На броненосце матросы продолжали разыскивать офицеров. Нелёгкое это было дело. Они забились во все щели корабля. Их вылавливали и приводили на бак. Туда же доставил Денисенко арестованных им офицеров-механиков.
Откуда-то приволокли священника. Доктора Смирнова, того самого, который утром признал мясо превосходным, нашли где-то в трюме. Вернее, его тело. Он покончил с собой выстрелом из револьвера.
Всех арестованных офицеров отвели в офицерскую кают-компанию. У дверей стояли часовые с примкнутыми штыками.
В корабельном лазарете умирал Вакуленчук. Он был без сознания. Возле него хлопотали два судовых фельдшера. Они подносили подушки с кислородом. Вакуленчук дышал громко и прерывисто. Его большое тело точно вдавилось в постель. В углу каюты тихо шептались Матюшенко и матрос Кулик. Подошёл старший фельдшер:
— Ещё час протянет. Кулик глотнул воздух.
— Где пуля? — спросил Матюшенко.
Они говорили шепотом, боясь разбудить Вакуленчука.
— Без рентгена её не отыщешь... Видать, где-то возле лёгких. Да всё равно не достать, — безнадёжно махнув рукой, прибавил фельдшер. — Зови экипаж прощаться...

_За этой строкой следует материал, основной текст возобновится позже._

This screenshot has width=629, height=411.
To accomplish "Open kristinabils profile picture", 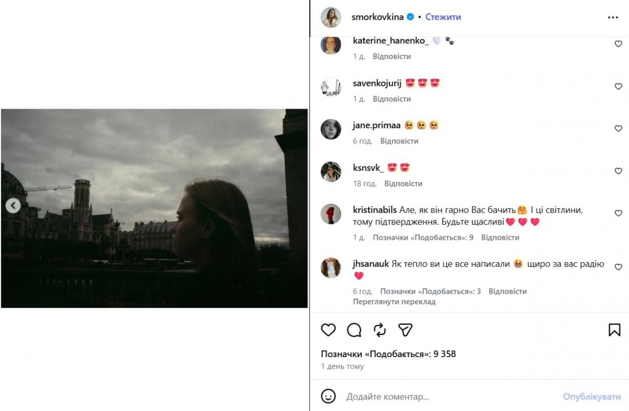I will pyautogui.click(x=331, y=214).
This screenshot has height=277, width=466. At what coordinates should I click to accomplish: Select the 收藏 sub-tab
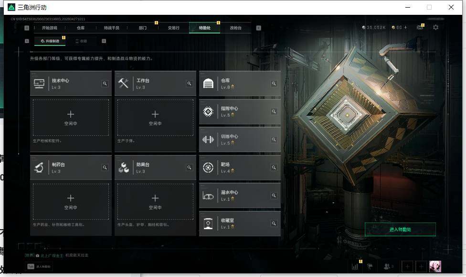[x=81, y=41]
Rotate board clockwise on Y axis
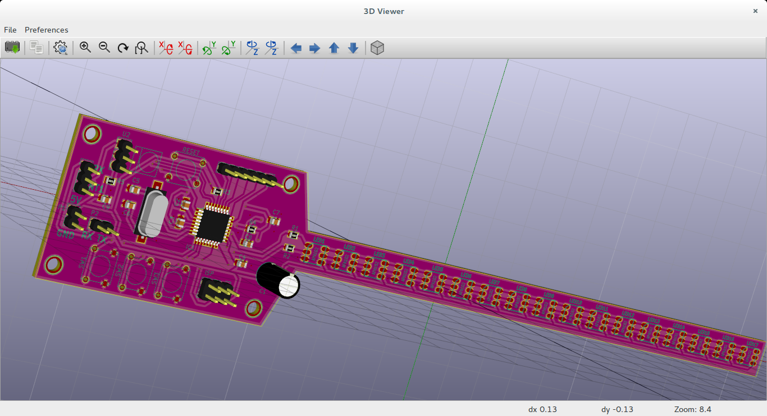The width and height of the screenshot is (767, 416). (x=208, y=48)

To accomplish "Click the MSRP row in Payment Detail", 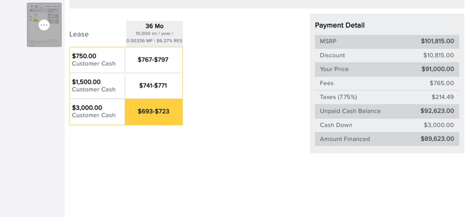I will coord(387,42).
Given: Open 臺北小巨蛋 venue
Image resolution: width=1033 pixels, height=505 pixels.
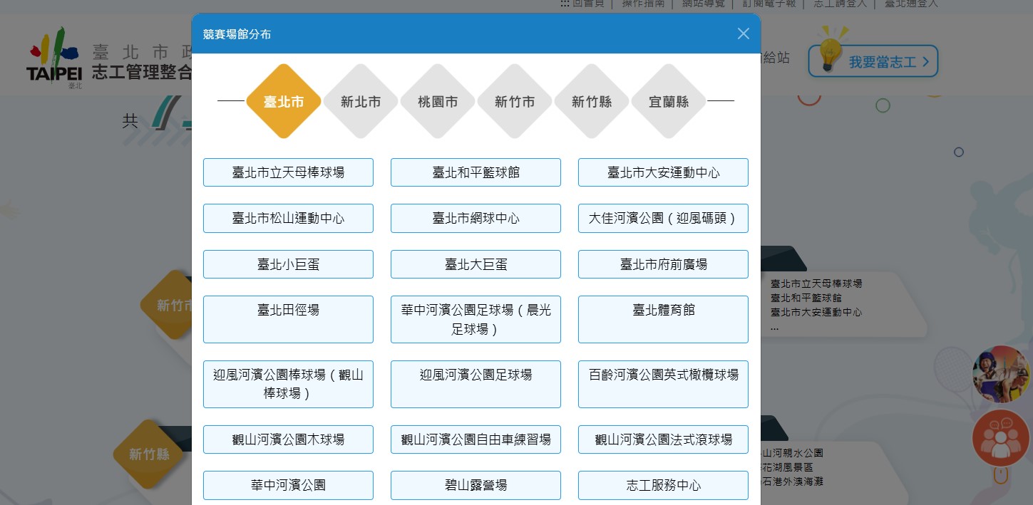Looking at the screenshot, I should [x=288, y=264].
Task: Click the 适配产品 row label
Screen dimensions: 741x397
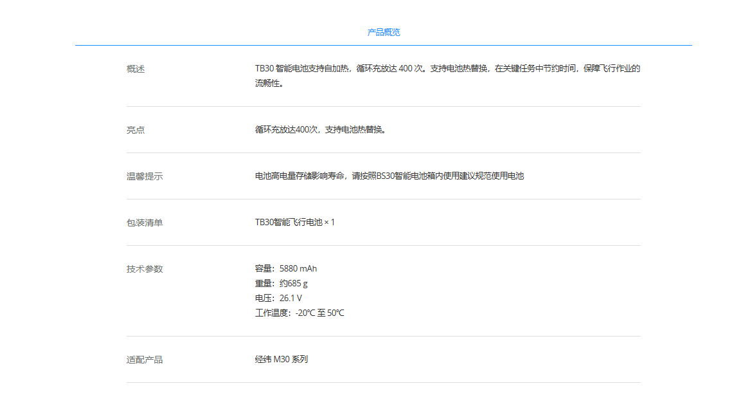Action: (145, 360)
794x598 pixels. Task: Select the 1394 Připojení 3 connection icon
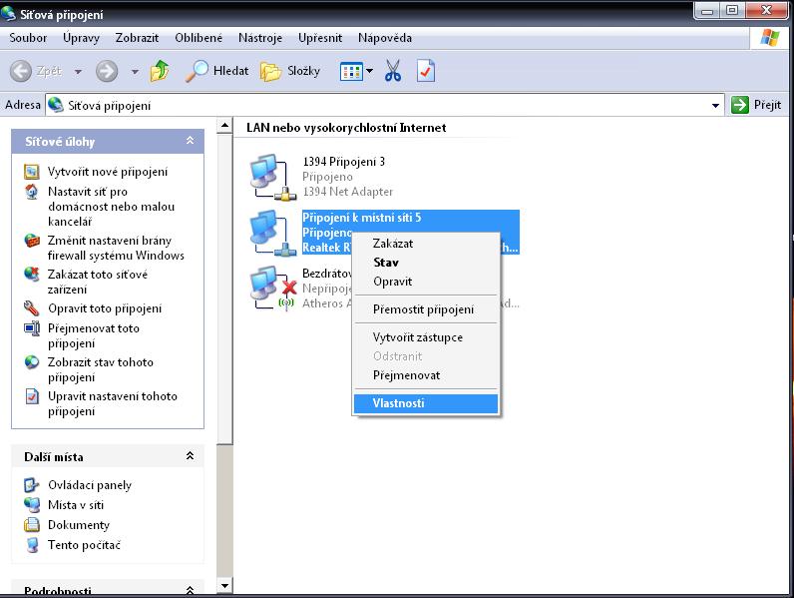pos(269,177)
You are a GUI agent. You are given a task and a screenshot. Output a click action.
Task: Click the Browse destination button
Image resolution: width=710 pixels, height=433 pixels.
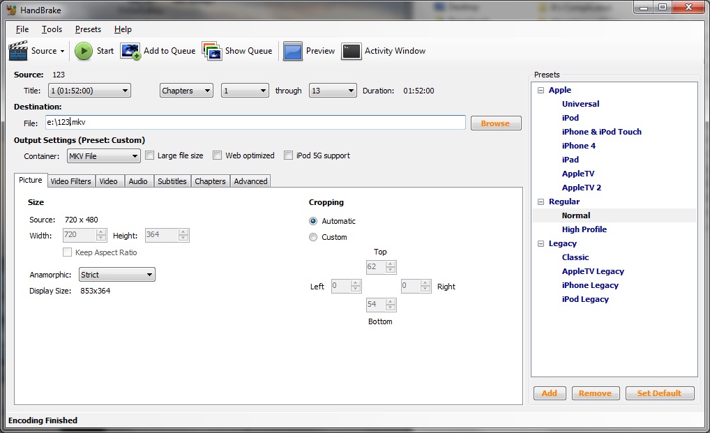(495, 123)
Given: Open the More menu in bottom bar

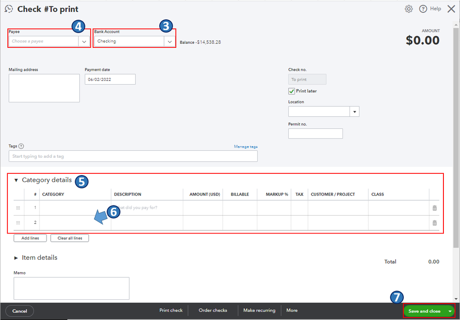Looking at the screenshot, I should pyautogui.click(x=292, y=310).
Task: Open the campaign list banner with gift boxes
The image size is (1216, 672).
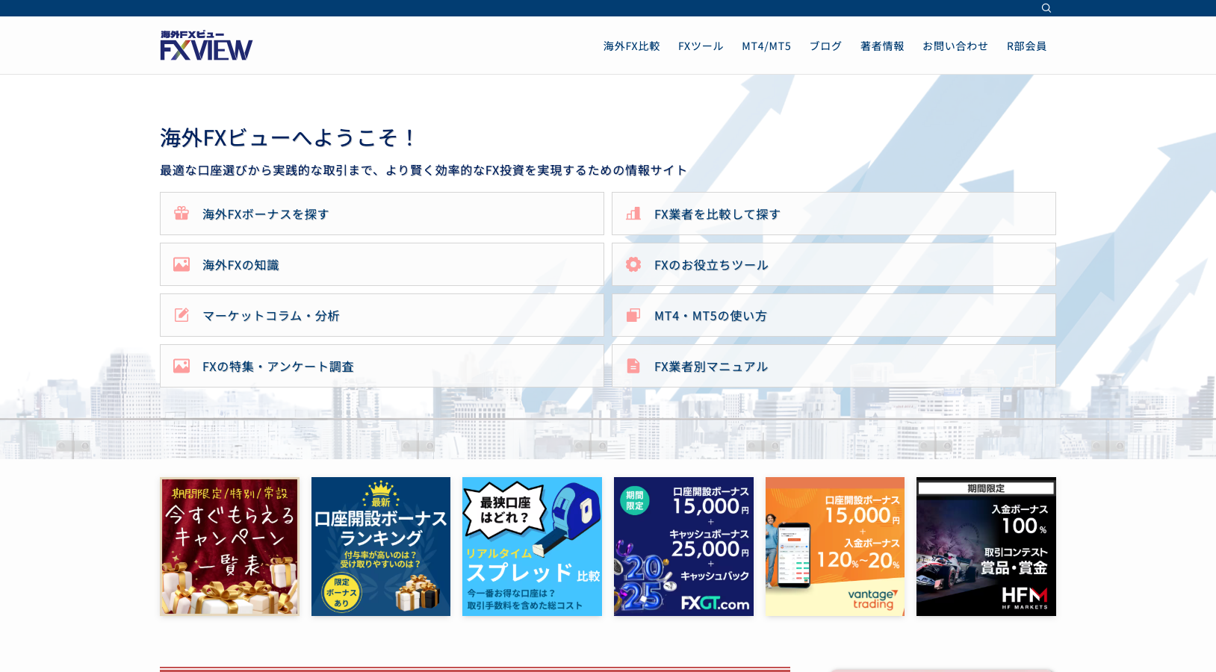Action: (x=229, y=547)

Матюшенко бесшумно вышел из каюты.
Где-то пробили склянки[24].
— Вакуленчук умирает, — сказал палубный матрос. Он чистил шваброй палубу, смывая кровь. Быть может, кровь Вакуленчука.
— Вакуленчук умирает, — повторил матрос, стоявший на вахте.

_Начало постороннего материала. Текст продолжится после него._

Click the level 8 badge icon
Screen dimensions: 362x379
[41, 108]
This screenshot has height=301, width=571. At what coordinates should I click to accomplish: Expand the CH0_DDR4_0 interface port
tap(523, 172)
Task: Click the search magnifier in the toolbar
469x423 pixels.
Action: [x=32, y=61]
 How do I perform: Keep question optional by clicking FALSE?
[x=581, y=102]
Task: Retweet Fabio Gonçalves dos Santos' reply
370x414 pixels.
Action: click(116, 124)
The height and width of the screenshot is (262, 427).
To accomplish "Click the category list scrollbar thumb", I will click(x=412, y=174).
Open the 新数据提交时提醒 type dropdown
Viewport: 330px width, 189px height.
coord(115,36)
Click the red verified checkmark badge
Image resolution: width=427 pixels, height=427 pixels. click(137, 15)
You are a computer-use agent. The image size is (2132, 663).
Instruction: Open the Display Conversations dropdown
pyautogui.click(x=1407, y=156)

«Вакуленчук умирает», — эхом пронеслось по кораблю. Матросы бесшумно входили и молча выстраивались у койки умирающего. Те, кому не хватило места в лазарете, молча строились на шканцах. Их становилось всё больше.
Семьсот человек застыли в ожидании. Смолкли склянки. Теперь на корабле была полная тишина.

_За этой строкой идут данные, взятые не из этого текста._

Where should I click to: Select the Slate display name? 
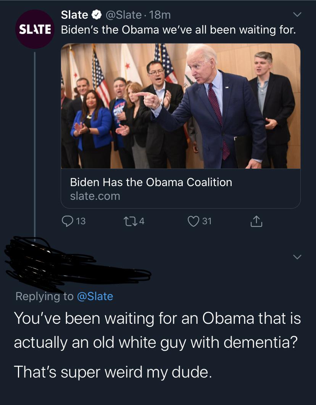click(74, 15)
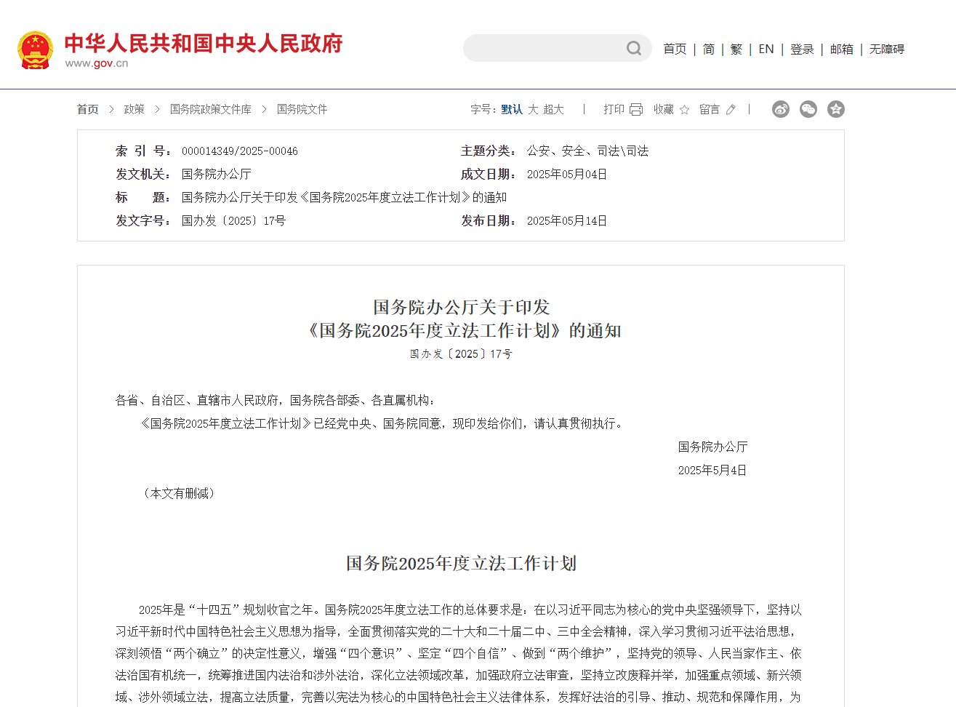Click the star-circle share icon
This screenshot has width=956, height=707.
coord(835,109)
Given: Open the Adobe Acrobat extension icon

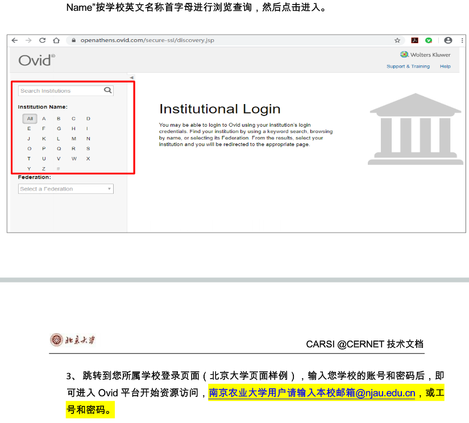Looking at the screenshot, I should tap(415, 40).
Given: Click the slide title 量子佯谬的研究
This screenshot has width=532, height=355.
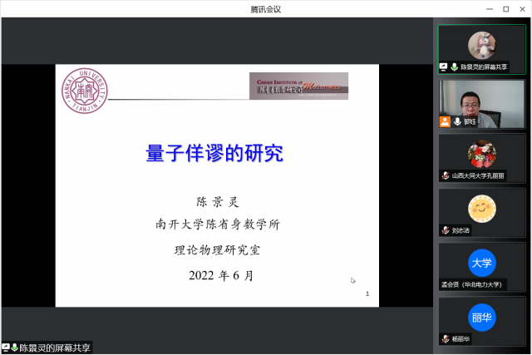Looking at the screenshot, I should [x=214, y=154].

Вакуленчук по-прежнему лежал без сознания. У его изголовья сидел старший фельдшер. Он щупал пульс. Его помощник придерживал рукой маленькую подушку с кис-лородом.
Вдруг Вакуленчук открыл глаза... Попытался поднять руку, она бессильно упала на койку. Его губы беззвучно что-то шептали.
Матюшенко наклонился к нему.
— Что на корабле? — спросил умирающий. Теперь его слышали уже все.
— У нас — свобода, — ответил Матюшенко.
Вакуленчук посмотрел на товарищей. Хотел что-то сказать, но у него не хватило сил. Повернул голову к стене. Матюшенко бросился к иллюминатору, отдёрнул шёлковую занавеску. Вместе с ветром в каюту ворвались лучи заходящего солнца. Вакуленчук увидел синевато-багровые волны. Собрав последние силы, он приподнялся. Смотрел долго, точно вбирал глазами далёкий морской простор. Потом, повернувшись к товарищам, громко сказал:
— Свобода, говорите?
Его лицо озарилось широкой улыбкой. И тотчас такая же улыбка побежала по лицам людей... И не успела она ещё добежать до последних рядов стоявших в строю матросов, как запрокинувшаяся голова Вакуленчука тяжело упала на подушку.
Старший фельдшер ухом припал к его груди. Потом долго искал пульс.
— Отошёл, — сказал он наконец и осторожно, словно боясь уронить, положил руку Вакуленчука на койку.
Звуки горна разорвали тишину. Сигнальщики приспустили флаг.